* [Selected passage]:
============

The first step is to copy the sample .env file and fill in any values you like for the ELASTIC_PASSWORD and KIBANA_PASSWORD settings, such as the following (don’t use these values in production):

# Password for the 'elastic' user (at least 6 characters)
ELASTIC_PASSWORD=elastic

# Password for the 'kibana_system' user (at least 6 characters)
KIBANA_PASSWORD=kibana

# Version of Elastic products
STACK_VERSION=8.4.0

# Set the cluster name
CLUSTER_NAME=docker-cluster

# Set to 'basic' or 'trial' to automatically start the 30-day trial
LICENSE=basic
#LICENSE=trial

# Port to expose Elasticsearch HTTP API to the host
ES_PORT=9200
#ES_PORT=127.0.0.1:9200

# Port to expose Kibana to the host
KIBANA_PORT=5601
#KIBANA_PORT=80

# Increase or decrease based on the available host memory (in bytes)
MEM_LIMIT=1073741824

# Project namespace (defaults to the current folder name if not set)
#COMPOSE_PROJECT_NAME=myproject

Next, copy the sample docker-compose.yml. This is a large file so I won’t include it here, but in case the documentation changes, you can find an exact copy at the time of writing as docker-compose-original.yml in the aforementioned BitBucket repo.

Once you have both the .env and docker-compose.yml files, you can run the following command to spin up a three-node Elasticsearch cluster and Kibana:

sudo docker-compose up

You’ll see a lot of output and, after a while, if you access http://localhost:5601/, you should be able to see the Kibana login screen:

The Kibana login screen.

============

* [Stored records]:

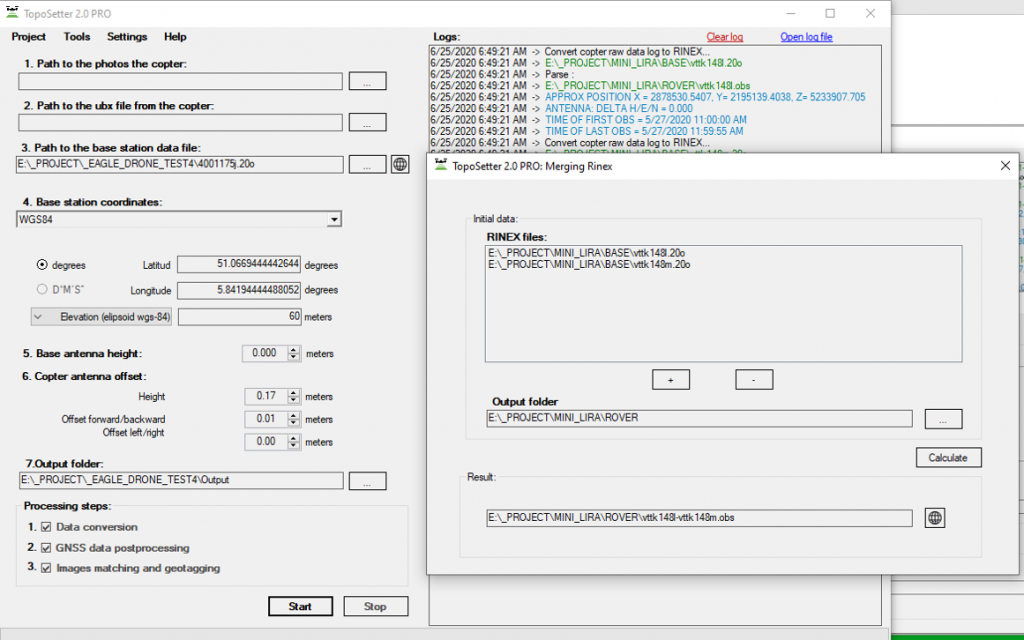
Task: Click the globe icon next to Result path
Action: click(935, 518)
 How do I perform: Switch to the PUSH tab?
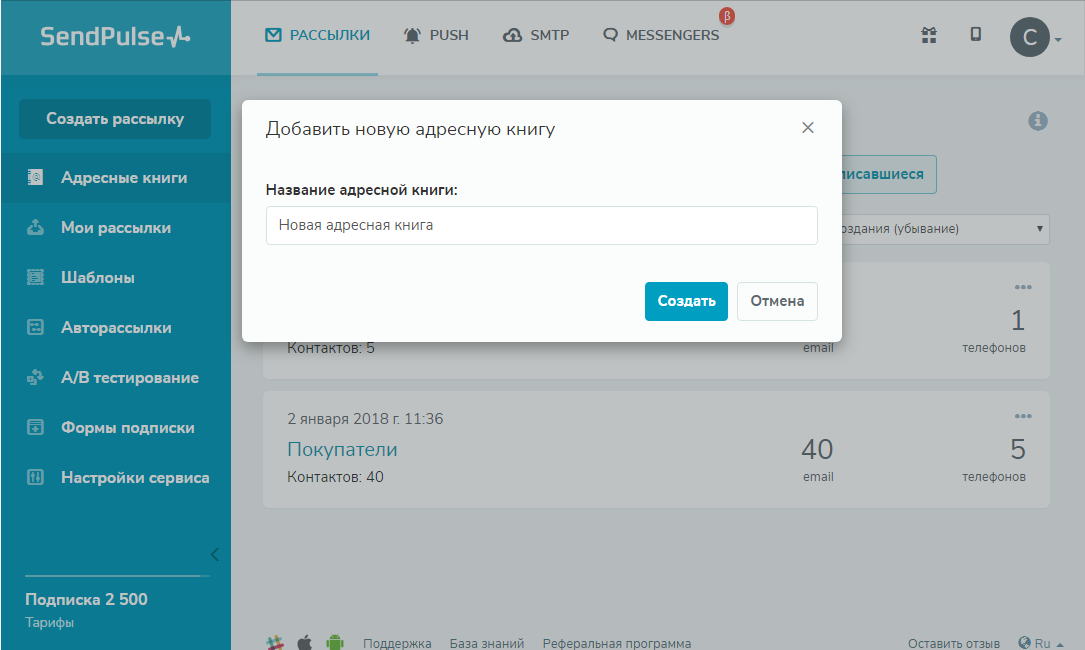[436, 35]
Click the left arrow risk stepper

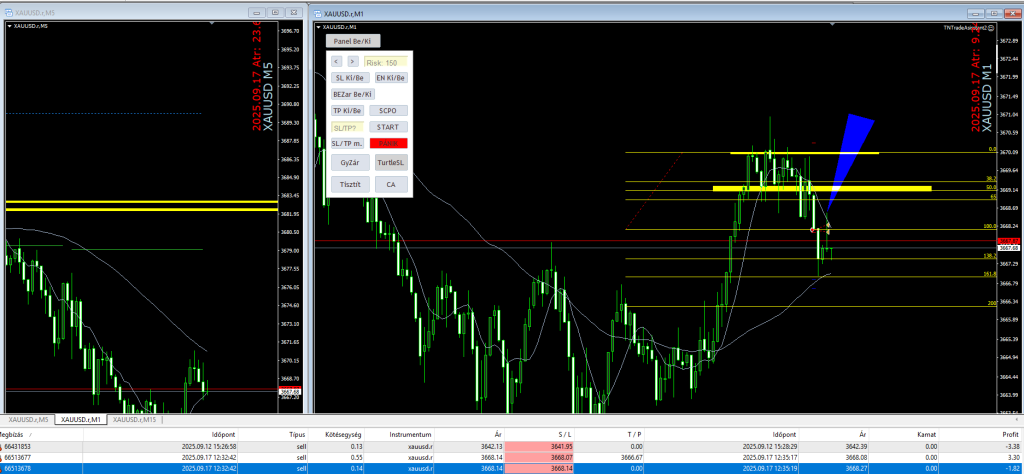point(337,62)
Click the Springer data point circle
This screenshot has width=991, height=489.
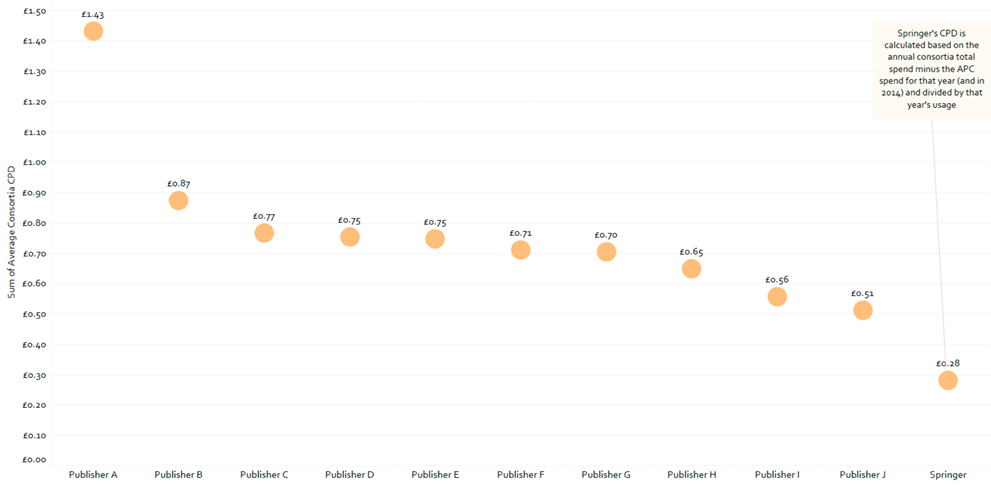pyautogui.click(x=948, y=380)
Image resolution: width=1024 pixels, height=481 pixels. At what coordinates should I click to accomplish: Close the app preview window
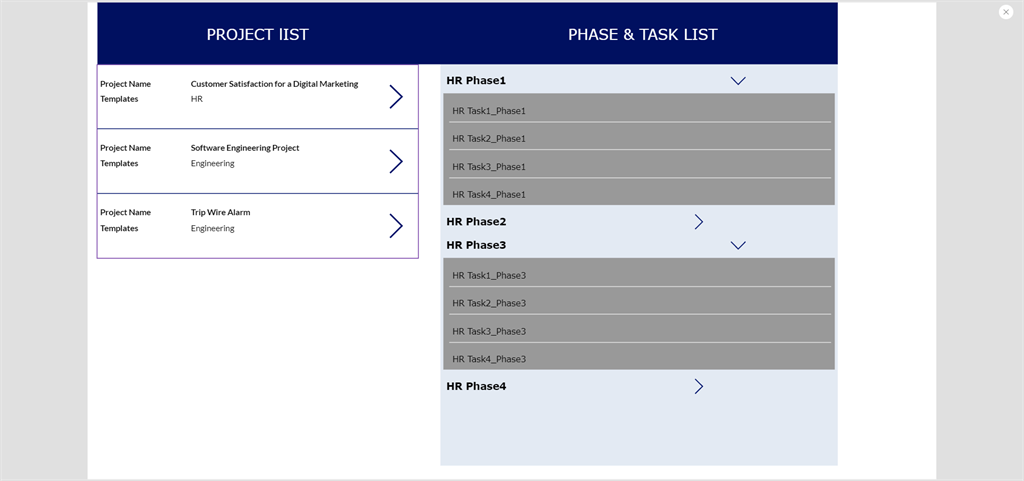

============

Write the next part of the Elasticsearch and Kibana Docker setup guide, starting right after its last line about the Kibana login screen.

* [Exercise answer]:
Troubleshooting tip: Unhealthy containers

It can happen that some of the containers fail to start up and claim to be “unhealthy”, without offering a reason. You can find out more by taking the container ID (provided in the error in the output) and running:

sudo docker logs <containerId>

Chances are that the error you’ll see in the logs will be this:

bootstrap check failure [1] of [1]: max virtual memory areas vm.max_map_count [65530] is too low, increase to at least [262144]

This is in fact explained in the same documentation page and elaborated in another one. Run the following command to fix it on Linux, or refer to the documentation for other OSes:

sudo sysctl -w vm.max_map_count=262144

Adding Filebeat to docker-compose.yml

The sample docker-compose.yml consists of five services: setup, es01, es02, es03 and kibana. While the documentation already explains how to Run Filebeat on Docker, what we need here is to run it alongside Elasticsearch and Kibana. The first step to do that is to add a service for it in the docker-compose.yml, after kibana:

  filebeat:
    depends_on:
      es01:
        condition: service_healthy
      es02:
        condition: service_healthy
      es03:
        condition: service_healthy
    image: docker.elastic.co/beats/filebeat:${STACK_VERSION}
    container_name: filebeat
    volumes:
      - ./filebeat.yml:/usr/share/filebeat/filebeat.yml
      - ./test.log:/var/log/app_logs/test.log
      - certs:/usr/share/elasticsearch/config/certs
    environment:
      - ELASTICSEARCH_HOSTS=https://es01:9200
      - ELASTICSEARCH_USERNAME=elastic
      - ELASTICSEARCH_PASSWORD=${ELASTIC_PASSWORD}
      - ELASTICSEARCH_SSL_CERTIFICATEAUTHORITIES=config/certs/ca/ca.crt

The most interesting part of this is the volumes:

  • filebeat.yml: this is how we’ll soon be passing Filebeat its configuration.
  • test.log: we’re including this example file just to see that Filebeat actually works.
  • certs: this is the same as in all the other services and is part of what allows them to communicate securely using SSL certificates.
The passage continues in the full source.